#### Data records
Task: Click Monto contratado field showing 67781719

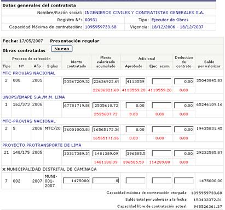Action: click(x=77, y=106)
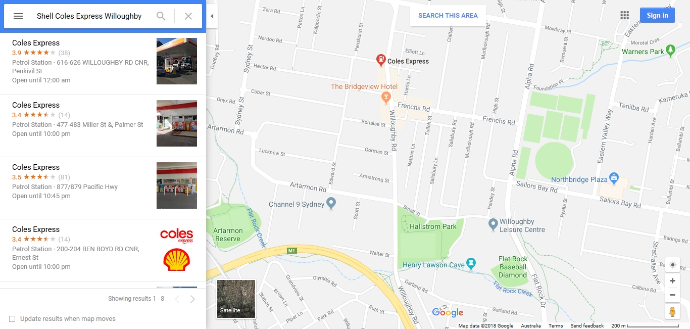Image resolution: width=690 pixels, height=329 pixels.
Task: Click the Sign in button
Action: [657, 15]
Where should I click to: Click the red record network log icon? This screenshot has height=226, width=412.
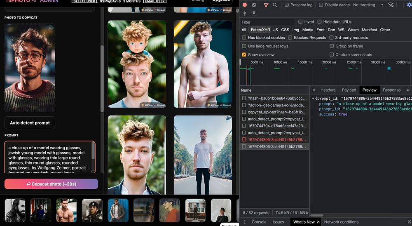tap(245, 5)
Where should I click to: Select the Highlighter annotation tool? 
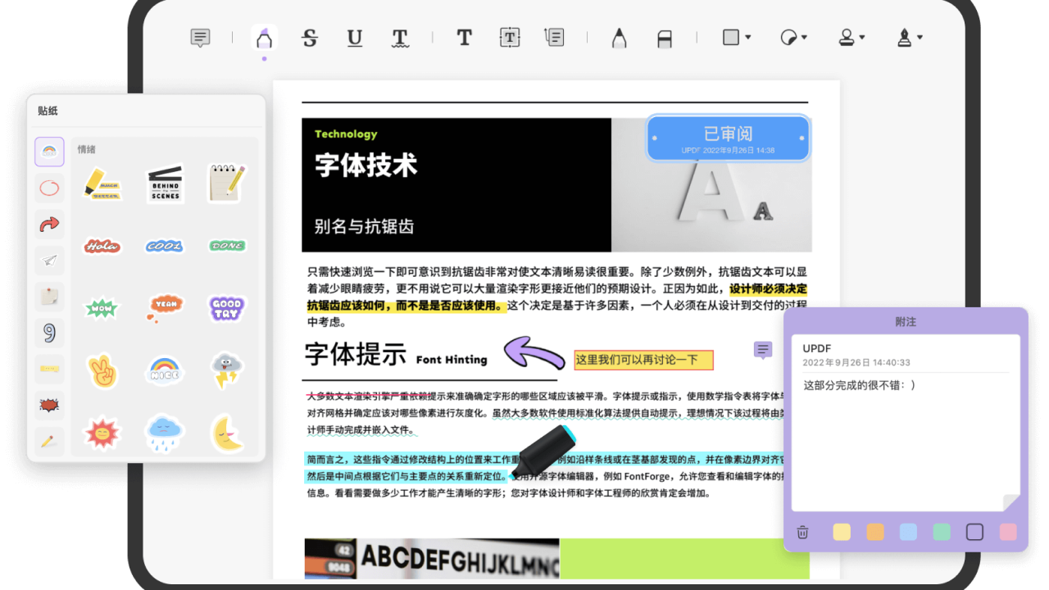click(x=264, y=38)
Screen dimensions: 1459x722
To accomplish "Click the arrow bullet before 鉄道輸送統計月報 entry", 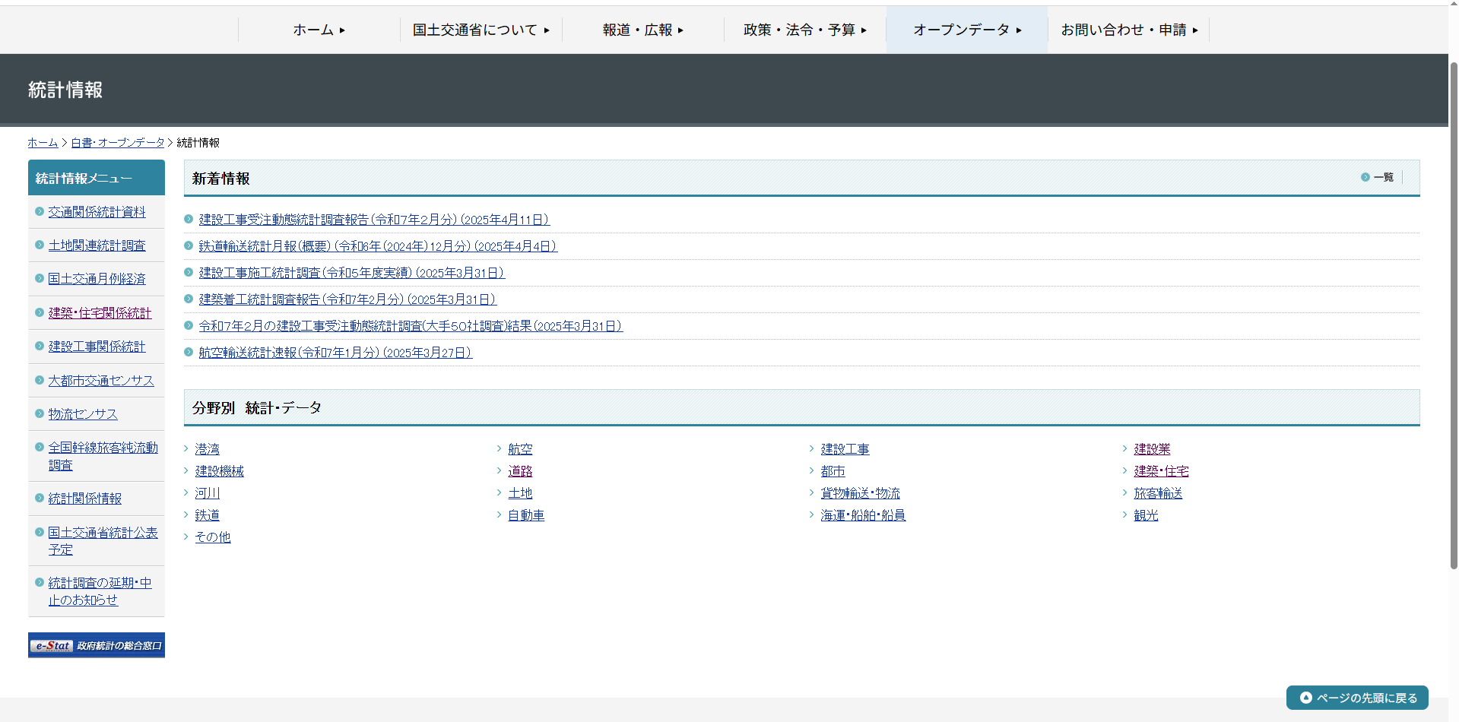I will click(187, 245).
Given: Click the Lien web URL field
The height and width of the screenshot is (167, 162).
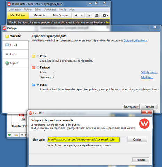Looking at the screenshot, I should 87,140.
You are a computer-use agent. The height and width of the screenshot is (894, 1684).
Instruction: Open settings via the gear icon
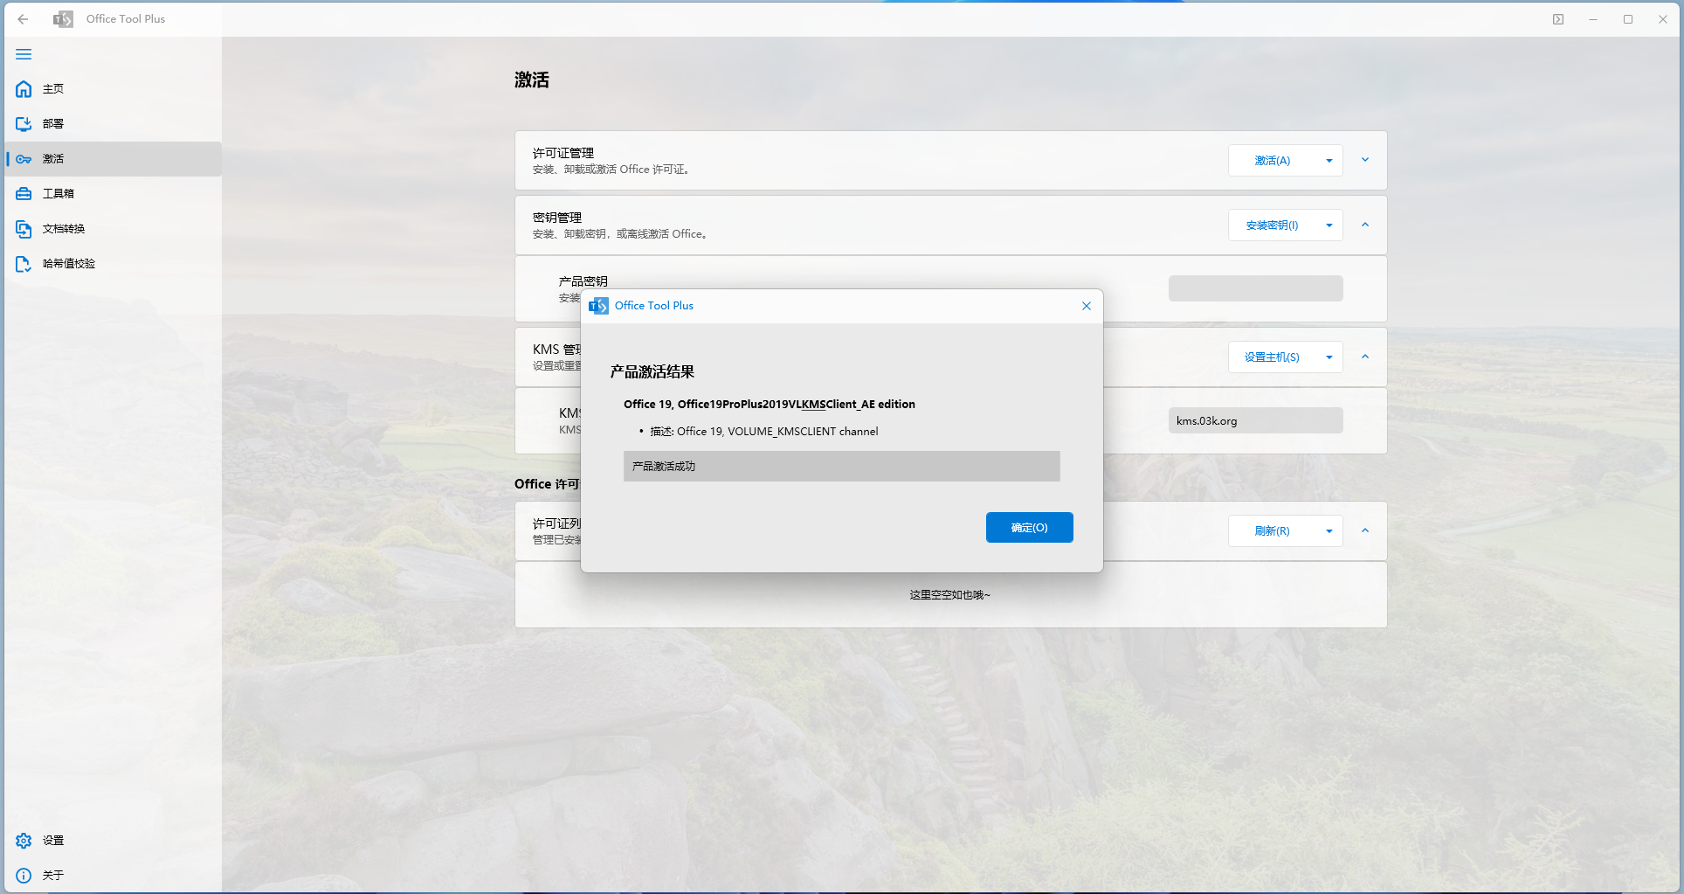(x=24, y=841)
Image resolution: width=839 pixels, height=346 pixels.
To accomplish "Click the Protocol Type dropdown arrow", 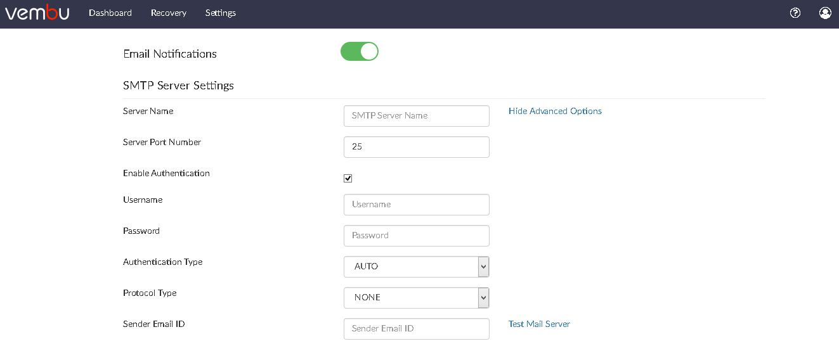I will (483, 298).
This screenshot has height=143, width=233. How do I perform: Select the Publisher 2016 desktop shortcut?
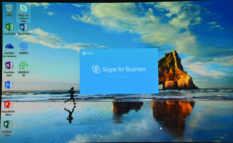tap(9, 125)
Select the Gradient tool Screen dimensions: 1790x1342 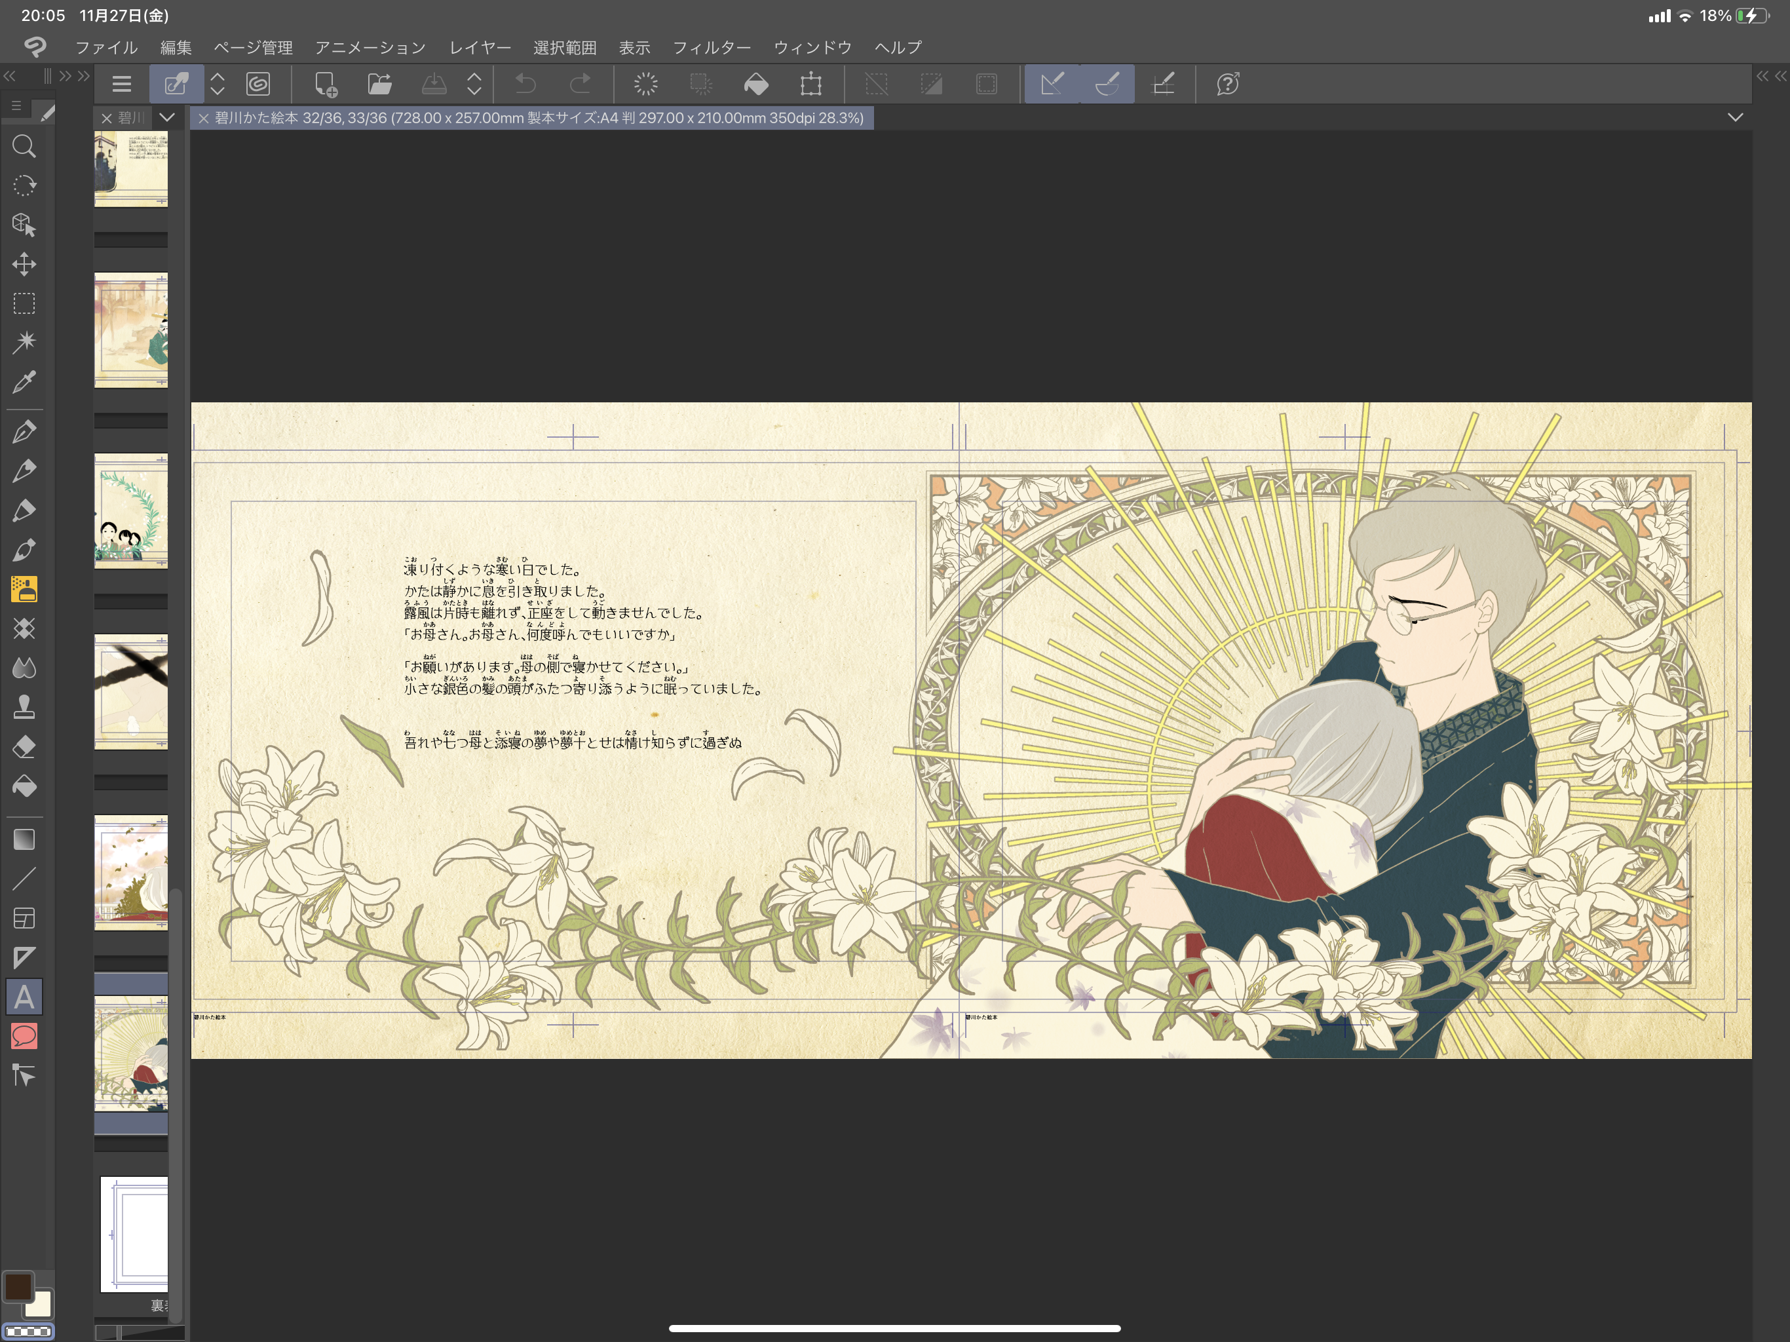coord(24,839)
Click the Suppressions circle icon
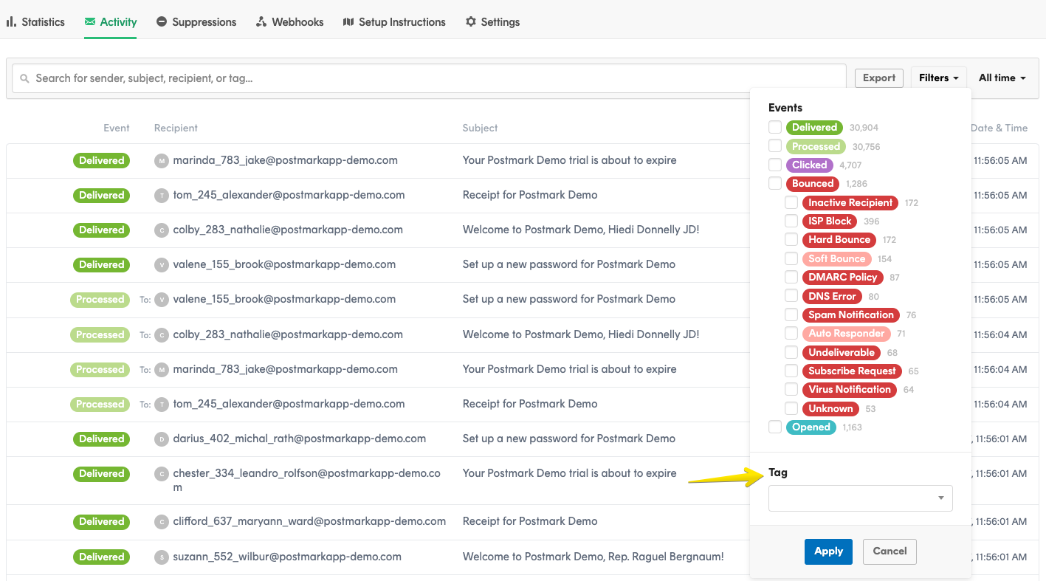Image resolution: width=1046 pixels, height=581 pixels. [x=162, y=22]
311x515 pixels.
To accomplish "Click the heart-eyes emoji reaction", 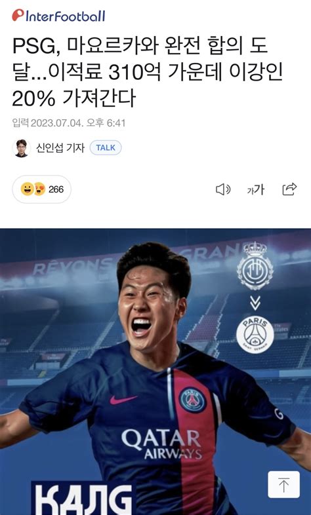I will click(39, 189).
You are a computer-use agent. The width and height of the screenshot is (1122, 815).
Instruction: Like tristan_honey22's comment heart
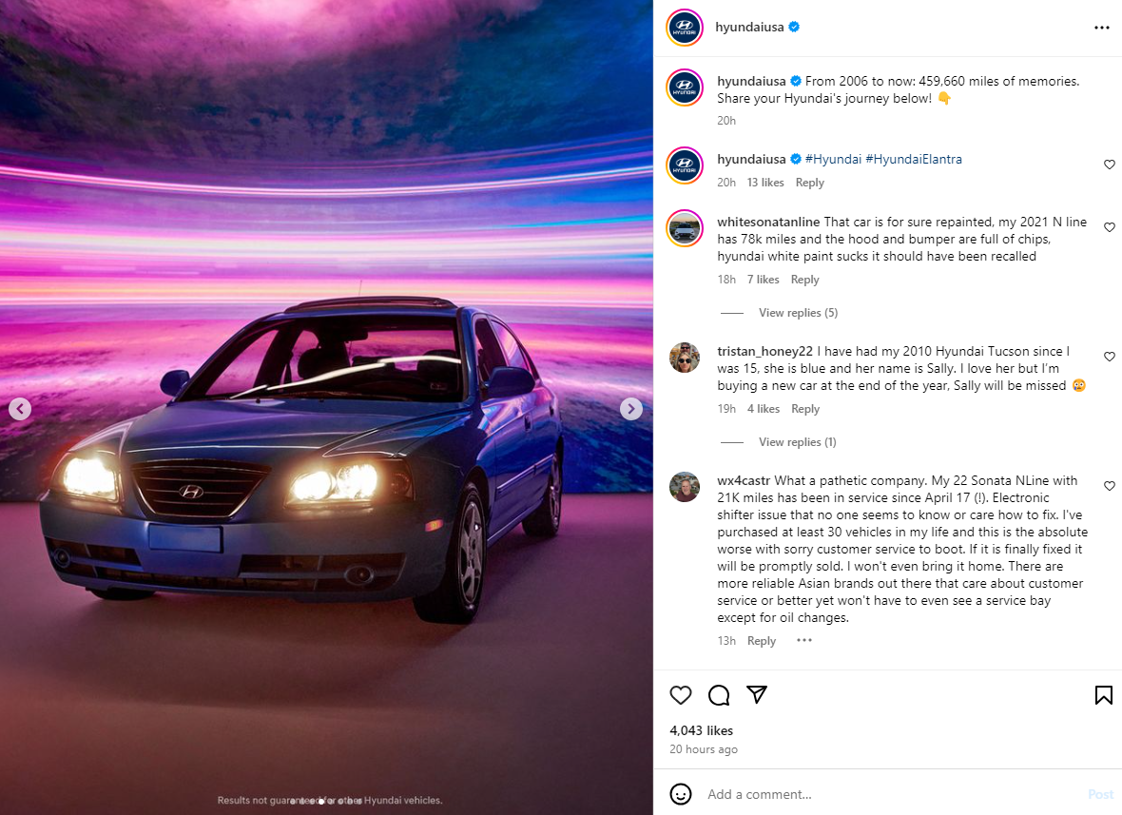pos(1109,357)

#### The task
Return each line of the data above that contains the word "This". Uppercase and lowercase letters count as different.

#### Exercise output
Where should I click to: Click the red record network log icon? This screenshot has height=226, width=412.
This screenshot has height=143, width=233. How do I perform: Select the Publisher 2016 desktop shortcut?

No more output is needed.